→ **The problem**:
Which lines come from the start of the records through the line that holds "You are a computer-use agent. Image"? Write them out word for word.

▬▬▬

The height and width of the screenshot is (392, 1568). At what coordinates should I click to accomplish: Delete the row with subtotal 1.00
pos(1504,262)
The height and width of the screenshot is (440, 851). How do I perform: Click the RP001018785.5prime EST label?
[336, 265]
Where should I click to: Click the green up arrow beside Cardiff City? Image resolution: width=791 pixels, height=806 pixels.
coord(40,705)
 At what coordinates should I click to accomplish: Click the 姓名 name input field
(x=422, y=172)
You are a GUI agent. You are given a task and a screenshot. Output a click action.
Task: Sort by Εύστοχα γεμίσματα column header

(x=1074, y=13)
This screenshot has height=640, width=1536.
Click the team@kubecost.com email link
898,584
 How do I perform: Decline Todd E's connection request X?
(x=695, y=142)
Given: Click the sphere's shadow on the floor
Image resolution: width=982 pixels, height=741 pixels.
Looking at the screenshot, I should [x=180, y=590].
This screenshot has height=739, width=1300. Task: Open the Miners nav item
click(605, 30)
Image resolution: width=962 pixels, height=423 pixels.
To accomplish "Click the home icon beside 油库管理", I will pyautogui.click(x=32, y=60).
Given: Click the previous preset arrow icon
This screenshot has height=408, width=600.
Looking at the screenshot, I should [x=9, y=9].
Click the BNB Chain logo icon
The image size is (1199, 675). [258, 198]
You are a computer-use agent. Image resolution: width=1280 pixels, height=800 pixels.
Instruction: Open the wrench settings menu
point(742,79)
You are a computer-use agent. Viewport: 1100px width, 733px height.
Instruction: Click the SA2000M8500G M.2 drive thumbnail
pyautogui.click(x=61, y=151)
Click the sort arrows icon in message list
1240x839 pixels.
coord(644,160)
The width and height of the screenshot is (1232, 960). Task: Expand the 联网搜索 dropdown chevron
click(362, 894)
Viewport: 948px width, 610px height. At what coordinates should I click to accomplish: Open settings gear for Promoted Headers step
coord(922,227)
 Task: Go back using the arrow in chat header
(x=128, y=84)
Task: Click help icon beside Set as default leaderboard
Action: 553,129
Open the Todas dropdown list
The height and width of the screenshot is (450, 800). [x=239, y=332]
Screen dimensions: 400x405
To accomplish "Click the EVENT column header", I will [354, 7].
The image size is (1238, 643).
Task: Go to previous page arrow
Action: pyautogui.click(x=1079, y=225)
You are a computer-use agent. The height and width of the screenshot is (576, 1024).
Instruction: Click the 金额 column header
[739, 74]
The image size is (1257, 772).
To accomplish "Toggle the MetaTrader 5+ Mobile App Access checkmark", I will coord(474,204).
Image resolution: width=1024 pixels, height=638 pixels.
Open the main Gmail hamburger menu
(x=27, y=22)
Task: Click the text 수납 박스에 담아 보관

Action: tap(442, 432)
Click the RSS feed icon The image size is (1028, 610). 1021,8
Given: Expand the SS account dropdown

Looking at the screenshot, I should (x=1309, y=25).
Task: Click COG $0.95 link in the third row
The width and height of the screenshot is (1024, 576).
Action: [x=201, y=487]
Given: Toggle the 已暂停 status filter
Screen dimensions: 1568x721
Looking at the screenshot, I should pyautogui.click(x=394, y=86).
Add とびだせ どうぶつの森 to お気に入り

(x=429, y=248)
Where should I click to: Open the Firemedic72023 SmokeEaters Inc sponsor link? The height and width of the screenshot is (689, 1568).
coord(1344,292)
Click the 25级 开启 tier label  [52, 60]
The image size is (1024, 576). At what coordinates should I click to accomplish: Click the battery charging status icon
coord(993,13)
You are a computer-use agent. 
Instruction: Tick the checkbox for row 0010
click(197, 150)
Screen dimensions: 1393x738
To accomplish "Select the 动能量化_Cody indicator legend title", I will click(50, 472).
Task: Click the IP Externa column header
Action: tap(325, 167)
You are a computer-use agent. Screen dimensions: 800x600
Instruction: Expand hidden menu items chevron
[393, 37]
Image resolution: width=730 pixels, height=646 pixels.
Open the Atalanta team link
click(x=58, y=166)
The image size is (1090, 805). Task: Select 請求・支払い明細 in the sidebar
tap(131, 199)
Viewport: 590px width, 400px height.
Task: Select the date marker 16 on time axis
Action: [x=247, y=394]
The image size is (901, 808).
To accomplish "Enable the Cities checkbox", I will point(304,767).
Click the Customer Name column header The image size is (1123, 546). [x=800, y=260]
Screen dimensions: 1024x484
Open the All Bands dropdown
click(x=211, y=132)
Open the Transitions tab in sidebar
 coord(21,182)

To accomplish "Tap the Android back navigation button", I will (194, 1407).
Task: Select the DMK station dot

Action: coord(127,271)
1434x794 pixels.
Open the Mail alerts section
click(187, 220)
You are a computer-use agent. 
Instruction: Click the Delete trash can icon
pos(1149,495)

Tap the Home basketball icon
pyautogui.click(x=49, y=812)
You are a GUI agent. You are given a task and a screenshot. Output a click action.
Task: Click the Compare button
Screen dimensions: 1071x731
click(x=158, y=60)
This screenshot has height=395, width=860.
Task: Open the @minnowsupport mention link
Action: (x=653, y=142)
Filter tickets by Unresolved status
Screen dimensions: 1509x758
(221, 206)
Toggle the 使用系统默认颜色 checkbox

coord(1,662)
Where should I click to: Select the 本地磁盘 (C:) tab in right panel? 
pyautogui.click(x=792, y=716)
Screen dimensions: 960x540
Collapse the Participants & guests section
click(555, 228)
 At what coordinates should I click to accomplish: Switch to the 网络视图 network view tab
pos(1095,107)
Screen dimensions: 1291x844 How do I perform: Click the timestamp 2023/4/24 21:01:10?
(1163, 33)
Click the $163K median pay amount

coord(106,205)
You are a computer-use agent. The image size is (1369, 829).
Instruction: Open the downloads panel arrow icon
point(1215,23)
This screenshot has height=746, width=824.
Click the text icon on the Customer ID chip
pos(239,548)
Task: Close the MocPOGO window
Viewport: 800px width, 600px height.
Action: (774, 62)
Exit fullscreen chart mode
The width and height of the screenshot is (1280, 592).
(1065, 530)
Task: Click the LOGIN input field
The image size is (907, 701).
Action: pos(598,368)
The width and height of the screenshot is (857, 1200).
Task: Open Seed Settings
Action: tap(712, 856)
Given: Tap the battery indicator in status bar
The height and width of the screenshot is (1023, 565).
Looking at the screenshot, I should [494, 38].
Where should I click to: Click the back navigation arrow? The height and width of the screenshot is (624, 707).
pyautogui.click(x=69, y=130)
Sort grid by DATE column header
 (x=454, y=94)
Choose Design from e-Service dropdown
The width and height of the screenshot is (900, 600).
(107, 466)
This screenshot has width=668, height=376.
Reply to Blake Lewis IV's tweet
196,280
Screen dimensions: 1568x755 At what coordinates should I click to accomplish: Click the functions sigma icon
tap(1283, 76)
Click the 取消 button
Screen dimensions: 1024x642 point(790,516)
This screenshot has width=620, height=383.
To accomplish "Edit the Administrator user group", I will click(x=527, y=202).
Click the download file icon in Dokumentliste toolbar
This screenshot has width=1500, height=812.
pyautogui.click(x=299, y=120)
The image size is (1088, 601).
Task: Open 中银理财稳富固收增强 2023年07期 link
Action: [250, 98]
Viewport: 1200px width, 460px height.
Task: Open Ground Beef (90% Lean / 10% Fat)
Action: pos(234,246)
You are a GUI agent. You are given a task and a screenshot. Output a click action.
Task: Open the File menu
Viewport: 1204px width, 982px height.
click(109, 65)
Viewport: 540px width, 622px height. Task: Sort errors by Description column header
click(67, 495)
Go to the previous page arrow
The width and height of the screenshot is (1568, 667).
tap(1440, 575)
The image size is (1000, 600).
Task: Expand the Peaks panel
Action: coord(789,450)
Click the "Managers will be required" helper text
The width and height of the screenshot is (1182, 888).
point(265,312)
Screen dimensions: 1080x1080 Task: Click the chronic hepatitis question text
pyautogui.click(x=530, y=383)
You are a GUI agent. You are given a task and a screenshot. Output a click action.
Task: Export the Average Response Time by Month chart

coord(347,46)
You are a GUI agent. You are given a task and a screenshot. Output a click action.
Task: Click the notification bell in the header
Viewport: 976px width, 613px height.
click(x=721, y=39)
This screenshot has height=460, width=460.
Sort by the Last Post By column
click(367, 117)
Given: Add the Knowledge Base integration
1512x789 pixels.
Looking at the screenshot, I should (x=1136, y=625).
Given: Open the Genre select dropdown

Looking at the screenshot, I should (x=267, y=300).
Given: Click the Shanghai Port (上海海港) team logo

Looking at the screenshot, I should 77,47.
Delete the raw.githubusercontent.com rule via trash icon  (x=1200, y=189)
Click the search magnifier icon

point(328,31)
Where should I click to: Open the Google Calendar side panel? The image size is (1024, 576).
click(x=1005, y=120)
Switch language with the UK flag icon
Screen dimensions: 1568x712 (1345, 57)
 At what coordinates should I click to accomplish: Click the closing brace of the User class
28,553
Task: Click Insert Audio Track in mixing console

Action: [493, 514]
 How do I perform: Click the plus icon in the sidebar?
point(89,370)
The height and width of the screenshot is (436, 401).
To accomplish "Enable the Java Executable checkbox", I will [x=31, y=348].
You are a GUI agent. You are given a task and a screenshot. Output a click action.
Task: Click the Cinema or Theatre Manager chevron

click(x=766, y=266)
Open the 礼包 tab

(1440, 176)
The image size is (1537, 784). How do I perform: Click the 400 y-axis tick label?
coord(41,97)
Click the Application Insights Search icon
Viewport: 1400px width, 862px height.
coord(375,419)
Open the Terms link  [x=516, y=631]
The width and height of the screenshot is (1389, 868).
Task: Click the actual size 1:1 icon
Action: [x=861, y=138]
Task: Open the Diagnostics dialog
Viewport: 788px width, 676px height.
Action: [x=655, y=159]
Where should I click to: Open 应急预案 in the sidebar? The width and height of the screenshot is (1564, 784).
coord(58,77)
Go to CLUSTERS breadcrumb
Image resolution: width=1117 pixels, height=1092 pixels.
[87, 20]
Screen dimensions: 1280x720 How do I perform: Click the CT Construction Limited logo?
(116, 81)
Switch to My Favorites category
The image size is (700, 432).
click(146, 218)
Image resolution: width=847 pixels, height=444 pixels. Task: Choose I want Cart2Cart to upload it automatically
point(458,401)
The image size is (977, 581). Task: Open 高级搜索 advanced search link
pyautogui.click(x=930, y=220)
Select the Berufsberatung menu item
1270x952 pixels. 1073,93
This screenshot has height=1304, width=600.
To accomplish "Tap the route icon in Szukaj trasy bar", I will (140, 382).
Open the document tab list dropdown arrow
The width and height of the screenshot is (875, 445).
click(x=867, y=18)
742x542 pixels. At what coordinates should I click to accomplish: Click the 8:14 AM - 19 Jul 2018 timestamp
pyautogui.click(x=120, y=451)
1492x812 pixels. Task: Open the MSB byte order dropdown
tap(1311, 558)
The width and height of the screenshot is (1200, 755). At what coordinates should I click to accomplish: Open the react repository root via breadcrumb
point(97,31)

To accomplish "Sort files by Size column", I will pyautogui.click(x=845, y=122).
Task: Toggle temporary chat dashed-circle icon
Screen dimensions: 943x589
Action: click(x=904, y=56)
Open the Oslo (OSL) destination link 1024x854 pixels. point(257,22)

▬▬▬

→ **Response below**:
The height and width of the screenshot is (392, 1568). At what coordinates should I click to accomplish: Delete the row with subtotal 1.00
pos(1504,262)
The height and width of the screenshot is (440, 851). How do I perform: Click the RP001018785.5prime EST label?
[336, 265]
Where should I click to: Click the green up arrow beside Cardiff City? Image resolution: width=791 pixels, height=806 pixels.
coord(40,705)
 At what coordinates should I click to accomplish: Click the 姓名 name input field
(x=422, y=172)
You are a GUI agent. You are given a task and a screenshot. Output a click action.
Task: Sort by Εύστοχα γεμίσματα column header

(x=1074, y=13)
This screenshot has height=640, width=1536.
Click the team@kubecost.com email link
898,584
 How do I perform: Decline Todd E's connection request X?
(x=695, y=142)
Given: Click the sphere's shadow on the floor
Image resolution: width=982 pixels, height=741 pixels.
Looking at the screenshot, I should [x=180, y=590].
This screenshot has height=739, width=1300. Task: Open the Miners nav item
click(605, 30)
Image resolution: width=962 pixels, height=423 pixels.
To accomplish "Click the home icon beside 油库管理", I will pyautogui.click(x=32, y=60).
Given: Click the previous preset arrow icon
This screenshot has height=408, width=600.
Looking at the screenshot, I should [x=9, y=9].
Click the BNB Chain logo icon
The image size is (1199, 675). [258, 198]
You are a computer-use agent. Image resolution: width=1280 pixels, height=800 pixels.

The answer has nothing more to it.